- Opening Delimiter -
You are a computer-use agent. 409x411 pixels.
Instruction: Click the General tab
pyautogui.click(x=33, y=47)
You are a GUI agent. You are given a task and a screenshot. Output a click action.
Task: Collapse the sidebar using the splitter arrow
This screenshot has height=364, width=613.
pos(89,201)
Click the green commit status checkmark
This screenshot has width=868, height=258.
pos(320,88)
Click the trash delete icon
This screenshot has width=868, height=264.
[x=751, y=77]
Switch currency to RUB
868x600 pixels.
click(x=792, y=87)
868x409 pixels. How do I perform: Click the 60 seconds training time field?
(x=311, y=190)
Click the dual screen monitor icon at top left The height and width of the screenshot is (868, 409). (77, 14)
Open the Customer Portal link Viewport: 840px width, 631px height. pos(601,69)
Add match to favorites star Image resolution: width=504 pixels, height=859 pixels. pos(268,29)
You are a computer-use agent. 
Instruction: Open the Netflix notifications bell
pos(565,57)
- Closing Delimiter -
- Opening Delimiter -
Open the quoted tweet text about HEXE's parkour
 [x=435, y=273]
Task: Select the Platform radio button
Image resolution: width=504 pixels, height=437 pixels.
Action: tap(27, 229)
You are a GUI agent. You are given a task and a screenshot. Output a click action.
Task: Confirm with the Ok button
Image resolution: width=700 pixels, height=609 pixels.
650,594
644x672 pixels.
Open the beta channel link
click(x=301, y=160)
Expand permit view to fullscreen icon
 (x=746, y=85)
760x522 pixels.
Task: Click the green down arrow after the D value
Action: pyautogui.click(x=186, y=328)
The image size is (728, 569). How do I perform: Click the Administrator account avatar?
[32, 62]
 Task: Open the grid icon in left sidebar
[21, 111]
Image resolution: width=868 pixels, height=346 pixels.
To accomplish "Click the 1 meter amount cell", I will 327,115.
- Closing Delimiter -
Assignment ▸ Please copy out each line of the listing above that contains the string "agent".

Written solution ▸
You are a computer-use agent. 409x411 pixels.
You are a GUI agent. You are given a task and a screenshot. Output a click action.
You are a computer-use agent. 
You are a GUI agent. You are given a task and a screenshot. Output a click action.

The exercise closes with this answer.